Switch "Identify" to "Determine" in the material, starting with its first line and going on through the line with "In order to click on pending-clock-icon", and give those lines back with everything else unchanged.
==================================================
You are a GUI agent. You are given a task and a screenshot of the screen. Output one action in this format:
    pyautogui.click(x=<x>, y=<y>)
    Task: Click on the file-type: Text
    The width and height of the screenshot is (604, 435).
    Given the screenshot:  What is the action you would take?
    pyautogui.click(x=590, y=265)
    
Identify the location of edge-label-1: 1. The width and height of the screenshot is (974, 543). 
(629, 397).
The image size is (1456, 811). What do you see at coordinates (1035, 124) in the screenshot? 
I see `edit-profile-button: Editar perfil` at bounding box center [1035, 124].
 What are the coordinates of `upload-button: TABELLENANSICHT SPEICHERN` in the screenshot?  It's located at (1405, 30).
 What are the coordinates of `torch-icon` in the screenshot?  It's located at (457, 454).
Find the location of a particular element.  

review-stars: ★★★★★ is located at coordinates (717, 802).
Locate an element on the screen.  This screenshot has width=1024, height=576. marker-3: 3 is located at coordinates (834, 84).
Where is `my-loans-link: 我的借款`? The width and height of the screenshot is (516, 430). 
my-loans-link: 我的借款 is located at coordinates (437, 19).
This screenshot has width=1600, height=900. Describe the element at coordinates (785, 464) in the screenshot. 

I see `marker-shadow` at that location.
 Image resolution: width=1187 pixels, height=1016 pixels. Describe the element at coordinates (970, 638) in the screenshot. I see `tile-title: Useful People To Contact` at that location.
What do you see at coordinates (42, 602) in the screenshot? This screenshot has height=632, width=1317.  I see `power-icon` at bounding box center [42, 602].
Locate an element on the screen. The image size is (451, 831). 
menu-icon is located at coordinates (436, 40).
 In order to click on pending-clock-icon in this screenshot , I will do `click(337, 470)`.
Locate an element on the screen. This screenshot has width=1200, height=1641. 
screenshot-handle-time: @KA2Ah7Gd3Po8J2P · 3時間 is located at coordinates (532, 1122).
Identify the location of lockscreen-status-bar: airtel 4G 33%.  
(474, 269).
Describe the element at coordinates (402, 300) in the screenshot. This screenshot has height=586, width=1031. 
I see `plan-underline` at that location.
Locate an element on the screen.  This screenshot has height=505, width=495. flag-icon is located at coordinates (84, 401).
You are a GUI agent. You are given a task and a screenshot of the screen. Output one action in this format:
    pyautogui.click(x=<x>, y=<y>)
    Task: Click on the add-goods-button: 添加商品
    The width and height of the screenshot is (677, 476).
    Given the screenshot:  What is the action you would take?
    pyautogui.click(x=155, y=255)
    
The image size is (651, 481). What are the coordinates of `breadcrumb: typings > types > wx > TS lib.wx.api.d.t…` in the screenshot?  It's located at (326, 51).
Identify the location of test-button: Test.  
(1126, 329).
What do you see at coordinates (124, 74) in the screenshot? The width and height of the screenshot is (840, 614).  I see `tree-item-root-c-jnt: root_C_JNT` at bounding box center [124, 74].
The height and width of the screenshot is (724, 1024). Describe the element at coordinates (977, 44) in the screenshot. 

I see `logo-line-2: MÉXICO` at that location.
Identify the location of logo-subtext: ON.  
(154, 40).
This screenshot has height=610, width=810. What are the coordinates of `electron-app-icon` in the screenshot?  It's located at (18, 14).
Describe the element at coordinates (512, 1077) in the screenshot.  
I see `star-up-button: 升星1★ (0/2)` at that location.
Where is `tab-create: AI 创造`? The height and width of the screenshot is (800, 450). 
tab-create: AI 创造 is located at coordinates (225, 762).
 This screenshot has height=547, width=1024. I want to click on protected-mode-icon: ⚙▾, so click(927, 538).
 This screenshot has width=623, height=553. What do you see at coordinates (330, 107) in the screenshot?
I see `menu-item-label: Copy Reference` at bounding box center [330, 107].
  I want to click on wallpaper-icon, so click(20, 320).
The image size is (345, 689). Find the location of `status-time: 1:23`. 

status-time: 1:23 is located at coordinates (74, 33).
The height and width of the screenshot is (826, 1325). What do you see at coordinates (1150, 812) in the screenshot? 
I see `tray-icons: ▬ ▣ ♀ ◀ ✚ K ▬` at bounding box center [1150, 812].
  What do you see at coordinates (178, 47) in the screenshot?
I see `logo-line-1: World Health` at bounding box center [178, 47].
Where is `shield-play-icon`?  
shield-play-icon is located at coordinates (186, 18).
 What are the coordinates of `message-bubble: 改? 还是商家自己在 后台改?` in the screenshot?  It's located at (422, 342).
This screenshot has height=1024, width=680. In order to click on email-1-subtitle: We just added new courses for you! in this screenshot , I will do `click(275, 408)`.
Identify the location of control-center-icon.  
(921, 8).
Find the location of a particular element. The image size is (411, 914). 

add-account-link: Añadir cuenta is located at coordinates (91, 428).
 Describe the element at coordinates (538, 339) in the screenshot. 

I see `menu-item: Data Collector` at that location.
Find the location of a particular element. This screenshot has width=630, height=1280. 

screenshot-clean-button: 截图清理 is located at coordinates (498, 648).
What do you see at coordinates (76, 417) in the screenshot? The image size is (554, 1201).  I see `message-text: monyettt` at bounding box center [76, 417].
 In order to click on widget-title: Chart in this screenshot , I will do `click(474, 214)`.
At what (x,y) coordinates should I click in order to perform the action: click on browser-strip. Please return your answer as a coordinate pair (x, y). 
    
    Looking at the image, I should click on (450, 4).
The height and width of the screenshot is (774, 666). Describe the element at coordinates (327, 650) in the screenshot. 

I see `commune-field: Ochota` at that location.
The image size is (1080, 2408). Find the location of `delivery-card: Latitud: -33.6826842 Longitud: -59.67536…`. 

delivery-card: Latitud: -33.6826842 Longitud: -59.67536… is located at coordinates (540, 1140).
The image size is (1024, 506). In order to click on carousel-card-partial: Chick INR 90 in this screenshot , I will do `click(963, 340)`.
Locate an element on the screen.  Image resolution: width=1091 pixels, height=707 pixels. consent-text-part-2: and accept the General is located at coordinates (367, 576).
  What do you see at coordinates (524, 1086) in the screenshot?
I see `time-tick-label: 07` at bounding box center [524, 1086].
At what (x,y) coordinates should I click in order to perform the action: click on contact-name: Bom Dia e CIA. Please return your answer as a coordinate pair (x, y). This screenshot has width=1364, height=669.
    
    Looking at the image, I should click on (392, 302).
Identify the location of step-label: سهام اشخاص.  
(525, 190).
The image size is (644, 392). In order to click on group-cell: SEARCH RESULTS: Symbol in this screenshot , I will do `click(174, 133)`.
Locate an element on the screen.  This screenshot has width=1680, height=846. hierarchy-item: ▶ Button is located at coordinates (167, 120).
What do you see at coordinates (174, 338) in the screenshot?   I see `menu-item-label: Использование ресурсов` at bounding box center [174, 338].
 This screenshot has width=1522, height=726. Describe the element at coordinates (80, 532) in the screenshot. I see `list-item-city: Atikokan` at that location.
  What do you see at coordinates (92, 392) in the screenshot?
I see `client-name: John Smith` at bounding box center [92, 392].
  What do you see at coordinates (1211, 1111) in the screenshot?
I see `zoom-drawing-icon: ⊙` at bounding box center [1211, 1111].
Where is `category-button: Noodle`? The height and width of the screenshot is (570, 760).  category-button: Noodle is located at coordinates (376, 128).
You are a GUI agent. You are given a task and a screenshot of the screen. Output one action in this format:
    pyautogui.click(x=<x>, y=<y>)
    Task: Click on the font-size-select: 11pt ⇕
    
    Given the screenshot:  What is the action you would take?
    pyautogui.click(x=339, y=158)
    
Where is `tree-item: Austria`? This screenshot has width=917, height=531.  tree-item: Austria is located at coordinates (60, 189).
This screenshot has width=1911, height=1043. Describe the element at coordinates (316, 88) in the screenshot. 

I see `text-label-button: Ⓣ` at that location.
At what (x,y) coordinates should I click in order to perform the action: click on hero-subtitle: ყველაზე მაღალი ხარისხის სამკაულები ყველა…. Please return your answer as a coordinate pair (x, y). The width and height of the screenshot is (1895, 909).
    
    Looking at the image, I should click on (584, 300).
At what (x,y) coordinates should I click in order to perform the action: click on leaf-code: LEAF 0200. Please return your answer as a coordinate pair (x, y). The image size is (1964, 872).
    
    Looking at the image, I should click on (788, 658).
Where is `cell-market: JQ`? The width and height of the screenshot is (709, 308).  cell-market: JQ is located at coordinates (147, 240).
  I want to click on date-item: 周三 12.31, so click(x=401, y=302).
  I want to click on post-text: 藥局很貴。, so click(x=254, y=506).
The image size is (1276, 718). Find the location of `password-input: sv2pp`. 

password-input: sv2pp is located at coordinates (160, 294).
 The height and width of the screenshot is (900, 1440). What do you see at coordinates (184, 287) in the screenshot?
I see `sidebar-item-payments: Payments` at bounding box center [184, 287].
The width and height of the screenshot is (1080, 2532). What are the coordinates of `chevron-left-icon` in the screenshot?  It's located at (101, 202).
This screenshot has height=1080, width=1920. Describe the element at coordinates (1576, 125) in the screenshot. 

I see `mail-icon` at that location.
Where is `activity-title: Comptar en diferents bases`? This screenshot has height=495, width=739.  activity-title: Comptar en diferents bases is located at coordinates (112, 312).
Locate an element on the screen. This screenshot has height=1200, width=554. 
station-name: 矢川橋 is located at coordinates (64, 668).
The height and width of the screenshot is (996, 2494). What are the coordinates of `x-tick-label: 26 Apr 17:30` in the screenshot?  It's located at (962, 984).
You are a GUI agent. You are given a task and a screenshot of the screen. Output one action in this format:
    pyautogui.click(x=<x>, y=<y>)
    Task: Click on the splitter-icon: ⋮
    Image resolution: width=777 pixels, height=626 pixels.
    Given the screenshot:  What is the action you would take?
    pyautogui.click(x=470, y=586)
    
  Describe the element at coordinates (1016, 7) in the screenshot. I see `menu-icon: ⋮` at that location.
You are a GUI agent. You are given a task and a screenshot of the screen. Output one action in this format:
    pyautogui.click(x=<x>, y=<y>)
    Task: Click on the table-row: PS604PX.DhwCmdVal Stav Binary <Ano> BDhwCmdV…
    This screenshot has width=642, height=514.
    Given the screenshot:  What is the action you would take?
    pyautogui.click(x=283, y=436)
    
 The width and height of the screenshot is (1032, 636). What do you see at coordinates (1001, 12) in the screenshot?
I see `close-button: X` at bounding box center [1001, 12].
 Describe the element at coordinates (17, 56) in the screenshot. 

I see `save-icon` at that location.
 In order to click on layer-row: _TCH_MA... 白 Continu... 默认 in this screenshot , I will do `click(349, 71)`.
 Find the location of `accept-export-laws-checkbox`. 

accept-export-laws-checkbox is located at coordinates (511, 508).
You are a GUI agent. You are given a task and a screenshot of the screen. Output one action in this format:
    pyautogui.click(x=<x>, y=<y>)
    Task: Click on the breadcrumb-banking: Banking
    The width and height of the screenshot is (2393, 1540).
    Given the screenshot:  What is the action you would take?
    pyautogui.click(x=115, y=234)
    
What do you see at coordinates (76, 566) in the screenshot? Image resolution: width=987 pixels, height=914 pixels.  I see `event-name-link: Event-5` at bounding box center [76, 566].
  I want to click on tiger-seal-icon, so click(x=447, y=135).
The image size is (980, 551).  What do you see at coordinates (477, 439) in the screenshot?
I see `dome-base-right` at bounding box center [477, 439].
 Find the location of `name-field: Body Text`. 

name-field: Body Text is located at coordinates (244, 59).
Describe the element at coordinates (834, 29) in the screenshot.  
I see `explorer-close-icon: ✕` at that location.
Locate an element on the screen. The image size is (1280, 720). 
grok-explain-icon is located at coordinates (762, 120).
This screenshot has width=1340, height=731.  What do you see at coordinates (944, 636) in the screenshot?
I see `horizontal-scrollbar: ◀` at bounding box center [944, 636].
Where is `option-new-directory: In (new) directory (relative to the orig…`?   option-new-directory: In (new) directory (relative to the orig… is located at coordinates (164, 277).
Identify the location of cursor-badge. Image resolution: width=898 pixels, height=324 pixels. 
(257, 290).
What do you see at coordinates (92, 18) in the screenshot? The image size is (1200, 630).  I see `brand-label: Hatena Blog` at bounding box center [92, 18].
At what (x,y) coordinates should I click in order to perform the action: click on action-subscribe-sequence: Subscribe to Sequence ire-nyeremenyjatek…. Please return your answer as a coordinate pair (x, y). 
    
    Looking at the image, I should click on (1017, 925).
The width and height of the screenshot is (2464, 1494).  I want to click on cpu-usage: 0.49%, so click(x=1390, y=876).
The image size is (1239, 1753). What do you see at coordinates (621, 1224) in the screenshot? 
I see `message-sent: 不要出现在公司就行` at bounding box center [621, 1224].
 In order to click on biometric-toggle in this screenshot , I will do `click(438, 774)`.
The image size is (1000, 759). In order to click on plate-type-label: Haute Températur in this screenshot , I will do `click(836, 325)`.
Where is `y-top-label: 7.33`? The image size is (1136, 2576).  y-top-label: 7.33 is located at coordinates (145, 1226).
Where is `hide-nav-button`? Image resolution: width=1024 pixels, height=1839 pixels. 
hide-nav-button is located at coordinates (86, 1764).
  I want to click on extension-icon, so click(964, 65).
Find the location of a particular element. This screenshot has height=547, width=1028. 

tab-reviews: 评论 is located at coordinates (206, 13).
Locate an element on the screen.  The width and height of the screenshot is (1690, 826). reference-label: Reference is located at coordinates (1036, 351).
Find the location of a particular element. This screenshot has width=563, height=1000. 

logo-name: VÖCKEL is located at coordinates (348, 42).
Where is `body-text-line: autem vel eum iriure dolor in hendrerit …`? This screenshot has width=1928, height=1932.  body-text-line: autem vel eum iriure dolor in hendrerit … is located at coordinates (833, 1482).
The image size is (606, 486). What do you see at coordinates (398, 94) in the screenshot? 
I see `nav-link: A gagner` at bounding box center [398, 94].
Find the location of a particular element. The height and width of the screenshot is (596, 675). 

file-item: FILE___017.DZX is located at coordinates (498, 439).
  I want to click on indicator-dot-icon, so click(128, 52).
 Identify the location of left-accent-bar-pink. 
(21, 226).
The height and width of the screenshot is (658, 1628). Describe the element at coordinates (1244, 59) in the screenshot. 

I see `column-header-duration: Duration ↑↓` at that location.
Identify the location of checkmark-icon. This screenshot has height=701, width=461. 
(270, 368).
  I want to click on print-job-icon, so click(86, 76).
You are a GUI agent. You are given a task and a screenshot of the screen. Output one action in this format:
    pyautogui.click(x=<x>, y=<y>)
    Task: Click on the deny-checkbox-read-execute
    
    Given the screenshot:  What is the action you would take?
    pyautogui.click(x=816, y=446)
==================================================
- [WRITTEN REPLY]
You are a GUI agent. You are given a task and a screenshot of the screen. Output one action in this format:
    pyautogui.click(x=<x>, y=<y>)
    Task: Click on the file-type: Text
    The width and height of the screenshot is (604, 435).
    Given the screenshot:  What is the action you would take?
    pyautogui.click(x=590, y=265)
    
Determine the location of edge-label-1: 1. The width and height of the screenshot is (974, 543). 
(629, 397).
The image size is (1456, 811). What do you see at coordinates (1035, 124) in the screenshot? 
I see `edit-profile-button: Editar perfil` at bounding box center [1035, 124].
 What are the coordinates of `upload-button: TABELLENANSICHT SPEICHERN` in the screenshot?  It's located at (1405, 30).
 What are the coordinates of `torch-icon` in the screenshot?  It's located at (457, 454).
Find the location of a particular element.  

review-stars: ★★★★★ is located at coordinates (717, 802).
Locate an element on the screen.  This screenshot has width=1024, height=576. marker-3: 3 is located at coordinates (834, 84).
Where is `my-loans-link: 我的借款`? The width and height of the screenshot is (516, 430). 
my-loans-link: 我的借款 is located at coordinates (437, 19).
This screenshot has width=1600, height=900. Describe the element at coordinates (785, 464) in the screenshot. 

I see `marker-shadow` at that location.
 Image resolution: width=1187 pixels, height=1016 pixels. Describe the element at coordinates (970, 638) in the screenshot. I see `tile-title: Useful People To Contact` at that location.
What do you see at coordinates (42, 602) in the screenshot? This screenshot has height=632, width=1317.  I see `power-icon` at bounding box center [42, 602].
Locate an element on the screen. The image size is (451, 831). 
menu-icon is located at coordinates (436, 40).
 In order to click on pending-clock-icon in this screenshot , I will do `click(337, 470)`.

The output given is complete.